B. Sim, compreendo o que não disseste. Mas o corpo
não existe, talvez: é a alma vista pela [ ] de si-própria.
A. Não. Não é assim. Não é assim. Mas eu não sei
como é.
B. Vamos jogar, se quiseres, um jogo novo. Joguemos
a que somos um só. Talvez Deus nos ache graça e nos perdoe ter-nos criado. . .

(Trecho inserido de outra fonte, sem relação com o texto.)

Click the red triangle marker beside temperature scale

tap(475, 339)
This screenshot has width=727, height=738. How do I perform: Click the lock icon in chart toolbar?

Senta-te aqui, defronte de mim e chegada a mim. Encosta os teus joelhos aos
meus joelhos e toma as minhas mãos nas tuas. . . Assim. . . Agora fecha os
olhos. Fecha-os bem e pensa. . . e pensa. . . Em que deverás pensar? Não, não
penses em nada. Trata de não pensar em nada, de não querer sentir, de não saber
que ouves ou que podes ver, ou que podes sentir as mãos, se quiseres pensar que
elas existem. . .Assim, amor. . . Não movas nem o corpo nem a alma. (...)”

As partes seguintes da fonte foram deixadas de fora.